🤖 AI Summary
This study addresses the challenge of reliable detection and re-identification (Re-ID) of Holstein cattle in densely populated settings, where existing methods suffer from occluded contours and disruptive coat patterns. To overcome these limitations, the authors propose an integrated detection–segmentation–recognition pipeline that uniquely combines open-vocabulary zero-shot localization with the Segment Anything Model (SAM) for preprocessing, followed by an unsupervised contrastive learning framework to construct the Re-ID network. This approach significantly enhances detection robustness and cross-domain generalization in crowded scenarios.

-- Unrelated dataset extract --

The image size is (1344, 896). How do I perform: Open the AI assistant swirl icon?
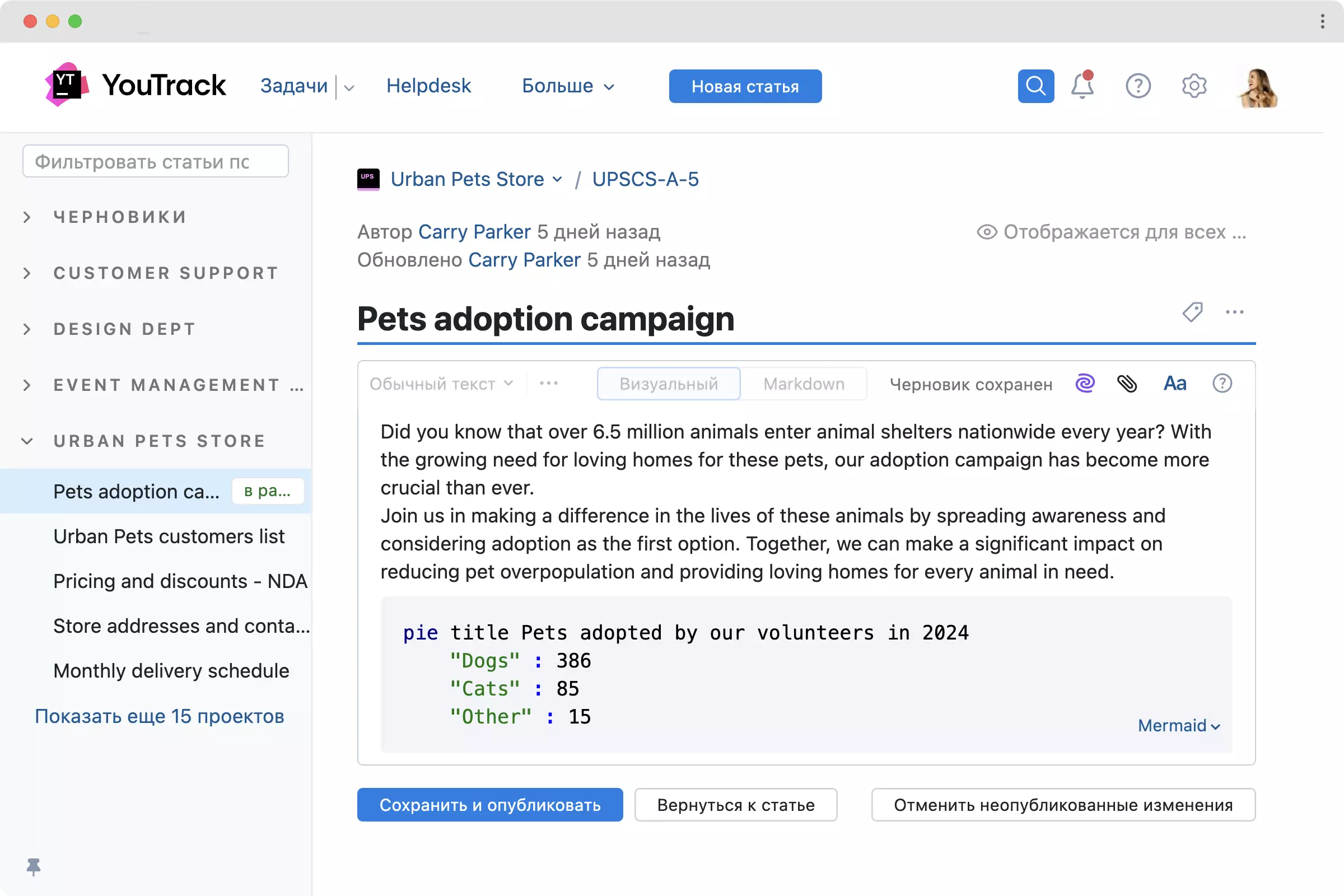click(1085, 384)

Evaluated on a newly curated real-world farm CCTV dataset, the method achieves detection and Re-ID accuracies of 98.93% and 94.82%, respectively, outperforming current baselines by 47.52% and 27.13%.
📝 Abstract
Holstein-Friesian detection and re-identification (Re-ID) methods capture individuals well when targets are spatially separate. However, existing approaches, including YOLO-based species detection, break down when cows group closely together. This is particularly prevalent for species which have outline-breaking coat patterns. To boost both effectiveness and transferability in this setting, we propose a new detect-segment-identify pipeline that leverages the Open-Vocabulary Weight-free Localisation and the Segment Anything models as pre-processing stages alongside Re-ID networks. To evaluate our approach, we publish a collection of nine days CCTV data filmed on a working dairy farm. Our methodology overcomes detection breakdown in dense animal groupings, resulting in a 98.93% accuracy. This significantly outperforms current oriented bounding box-driven, as well as SAM species detection baselines with accuracy improvements of 47.52% and 27.13%, respectively. We show that unsupervised contrastive learning can build on this to yield 94.82% Re-ID accuracy on our test data. Our work demonstrates that Re-ID in crowded scenarios is both practical as well as reliable in working farm settings with no manual intervention. Code and dataset are provided for reproducibility.